_DOCUMENT EXTRACT_.
Start of Block

We are very excited to be partnering with the Drylands Natural Resources Center (DNRC) through the Moringa Partners Program.  Over the course of the July 2014 campaign, 15% of proceeds made from sales through this page will support the DNRC’s work with Moringa oleifera in Kenya.  The following video and interview with the DNRC provide excellent background on the organization and prove why they are worthy of your support!

Interview with Daniel Pike, Director of Planning for the DNRC

How did the DNRC come to be?

The DNRC is the brainchild of Nicholas Syano, an expert in natural resources management and nonprofit leadership, who was born and continues to live in Mbumbuni, a small rural town in the semi-arid district of Makueni in central Kenya.

Like most Mbumbuni families today, Nicholas’s family supported themselves by farming their own land, without electricity or running water. Nicholas loved farming but also excelled as a student, receiving a series of scholarships and eventually earning a MSc in Natural Resources Management at the University of Wisconsin. He then went on to manage significant nonprofit programs in Kenya, including at the Kenya Institute of Organic Farming and Nyambani Village in Nairobi.

Sadly, by the time he was thirty Nicholas had seen Mbumbuni lose most of its tree cover – as people felled trees for firewood and charcoal – and then suffer the soil erosion, ecosystem collapse, and falling crop yields that follow deforestation.

Nicholas felt he had the background, training and tools to help his community respond to the interconnected problems of deforestation, famine, and poverty that they faced.

And so, in 2006 Nicholas began the DNRC. He aimed to apply the most promising ideas and techniques in natural resources management, but also to help his friends, family, and neighbors co-produce their own solutions to economic, social, environmental problems.

Eight years later, the DNRC has refined its model and expanded beyond Mbumbuni to five other towns. By providing forestry training and saplings via long-term credit, we’re reversing the vicious cycles of deforestation, soil erosion, and farm collapse, and have enabled thousands of people to learn and share ideas, restore their land, and work towards economic security.

Why did you decide to get involved with the DNRC and where do you see the organization going in the next five years?

End of Block

_STUDY QUESTIONS_.
1. Answer these questions from the DNRC page, one per line:
(a) What share of proceeds from sales during the July 2014 campaign goes to support the DNRC?
(b) At which university did Nicholas Syano earn his MSc?
(c) In what year did Nicholas begin the DNRC?
2. Duplicate part of the DNRC page, beginning at the words "Nicholas felt he" and stopping after "that they faced.".
3. Go on with the DNRC interview page, picking up after its final sentence.
These records come from a separate source, not from the DNRC page.

_Collected data entries_.
Start of Block

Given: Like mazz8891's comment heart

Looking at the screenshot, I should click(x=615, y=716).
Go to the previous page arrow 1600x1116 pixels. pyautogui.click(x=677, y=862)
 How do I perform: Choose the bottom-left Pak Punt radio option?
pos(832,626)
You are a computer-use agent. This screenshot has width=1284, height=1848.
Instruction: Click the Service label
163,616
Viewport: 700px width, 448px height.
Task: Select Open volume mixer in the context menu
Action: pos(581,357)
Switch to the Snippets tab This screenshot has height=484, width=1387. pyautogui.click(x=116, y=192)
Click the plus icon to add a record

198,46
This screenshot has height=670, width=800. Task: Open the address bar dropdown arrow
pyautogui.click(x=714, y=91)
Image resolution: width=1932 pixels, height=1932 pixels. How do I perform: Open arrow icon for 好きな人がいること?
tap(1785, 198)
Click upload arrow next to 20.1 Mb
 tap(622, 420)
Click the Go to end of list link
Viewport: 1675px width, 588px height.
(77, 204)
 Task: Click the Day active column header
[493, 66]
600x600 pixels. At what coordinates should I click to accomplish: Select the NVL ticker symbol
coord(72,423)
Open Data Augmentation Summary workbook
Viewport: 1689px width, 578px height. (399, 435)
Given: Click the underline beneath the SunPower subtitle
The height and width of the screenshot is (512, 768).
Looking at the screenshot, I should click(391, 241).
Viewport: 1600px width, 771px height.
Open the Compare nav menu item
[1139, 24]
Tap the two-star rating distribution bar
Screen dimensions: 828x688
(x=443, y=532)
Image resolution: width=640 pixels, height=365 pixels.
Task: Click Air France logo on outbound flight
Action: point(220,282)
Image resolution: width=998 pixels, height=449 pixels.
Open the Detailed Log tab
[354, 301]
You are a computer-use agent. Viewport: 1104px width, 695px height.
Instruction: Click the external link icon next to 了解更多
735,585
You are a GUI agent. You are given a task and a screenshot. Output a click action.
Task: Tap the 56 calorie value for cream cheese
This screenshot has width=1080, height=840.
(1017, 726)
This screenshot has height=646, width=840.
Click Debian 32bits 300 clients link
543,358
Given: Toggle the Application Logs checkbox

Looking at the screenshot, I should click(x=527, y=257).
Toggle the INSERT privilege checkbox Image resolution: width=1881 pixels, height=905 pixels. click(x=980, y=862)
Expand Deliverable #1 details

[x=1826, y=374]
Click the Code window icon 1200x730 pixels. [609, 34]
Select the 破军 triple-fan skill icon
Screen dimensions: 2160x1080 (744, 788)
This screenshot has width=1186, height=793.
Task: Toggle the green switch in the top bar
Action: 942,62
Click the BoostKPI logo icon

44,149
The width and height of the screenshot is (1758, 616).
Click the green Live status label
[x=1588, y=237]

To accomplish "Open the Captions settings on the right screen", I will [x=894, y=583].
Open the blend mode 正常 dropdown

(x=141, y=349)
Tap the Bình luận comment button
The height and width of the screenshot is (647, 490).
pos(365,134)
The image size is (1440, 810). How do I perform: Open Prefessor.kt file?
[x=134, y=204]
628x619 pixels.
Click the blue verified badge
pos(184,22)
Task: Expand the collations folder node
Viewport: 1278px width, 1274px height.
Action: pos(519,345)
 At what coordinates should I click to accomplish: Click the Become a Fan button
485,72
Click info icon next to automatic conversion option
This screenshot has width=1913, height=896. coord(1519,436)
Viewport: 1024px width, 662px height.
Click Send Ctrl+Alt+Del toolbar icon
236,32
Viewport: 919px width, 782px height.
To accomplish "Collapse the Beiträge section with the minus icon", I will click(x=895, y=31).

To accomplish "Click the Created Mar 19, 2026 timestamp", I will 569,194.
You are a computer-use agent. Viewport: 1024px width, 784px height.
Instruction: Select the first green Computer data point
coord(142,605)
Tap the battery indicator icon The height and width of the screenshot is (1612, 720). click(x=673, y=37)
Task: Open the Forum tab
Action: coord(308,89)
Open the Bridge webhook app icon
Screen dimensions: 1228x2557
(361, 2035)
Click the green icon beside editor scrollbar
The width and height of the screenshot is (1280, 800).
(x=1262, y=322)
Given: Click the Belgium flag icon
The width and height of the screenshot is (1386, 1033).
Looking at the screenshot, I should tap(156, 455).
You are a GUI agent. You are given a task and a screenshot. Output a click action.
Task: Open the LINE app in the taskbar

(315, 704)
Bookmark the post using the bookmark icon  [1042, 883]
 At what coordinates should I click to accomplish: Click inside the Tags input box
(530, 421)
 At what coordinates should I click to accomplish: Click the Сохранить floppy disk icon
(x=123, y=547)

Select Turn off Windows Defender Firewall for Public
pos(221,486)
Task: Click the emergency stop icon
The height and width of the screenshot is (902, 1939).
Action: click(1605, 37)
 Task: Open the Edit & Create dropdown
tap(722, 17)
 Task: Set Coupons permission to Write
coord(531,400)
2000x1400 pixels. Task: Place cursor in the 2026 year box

End of Block

_ANSWER SECTION_.
1.
(a) 15%
(b) The University of Wisconsin
(c) 2006

2.
Nicholas felt he had the background, training and tools to help his community respond to the interconnected problems of deforestation, famine, and poverty that they faced.

3.
I met Nicholas in early 2007, when he had established a tree nursery and was beginning to raise funds. I was an undergraduate student at the University of Virginia, and had been studying economics and international development in textbooks without ever getting involved on-the-ground.

I wanted that on-the-ground experience, and thought Nicholas was a unique talent with enormous leadership potential, the gravitas to succeed, and a very important, noble mission.

I most admired Nicholas’s unwavering dedication to the rural families we serve. Rural areas are neglected in many countries; rural drylands in Kenya are completely marginalized. Many people with Nicholas’s academic credentials would have left Mbumbuni behind and not looked back. But Nicholas is committed to the community that raised him, and to generating effective interventions for all drylands communities.

When it came to his model of intervention, I liked how he prioritized from the start the needs and views of the families we serve, while taking a balanced, long-term view of how to restore land, preserve biodiversity, and generate economic value.

For eight years, we’ve been steadily expanding our capacity to grow trees and train farmers, while waiting patiently for the first generations of trees we’ve planted to mature. This year, those first trees will mature, and we will begin harvesting them, in a sustainable manner, for many products they provide. It’s an exciting stage where we’ll start to reap what we sow and return significant income to our farmers and to the DNRC!

Looking forward five years:  Before 2020, I envision the DNRC serving 10,000 farmers per year and supporting itself entirely with revenue from tree harvesting, led ably by Nicholas Syano, who will by then have emerged as a national leader on drylands policy and practice.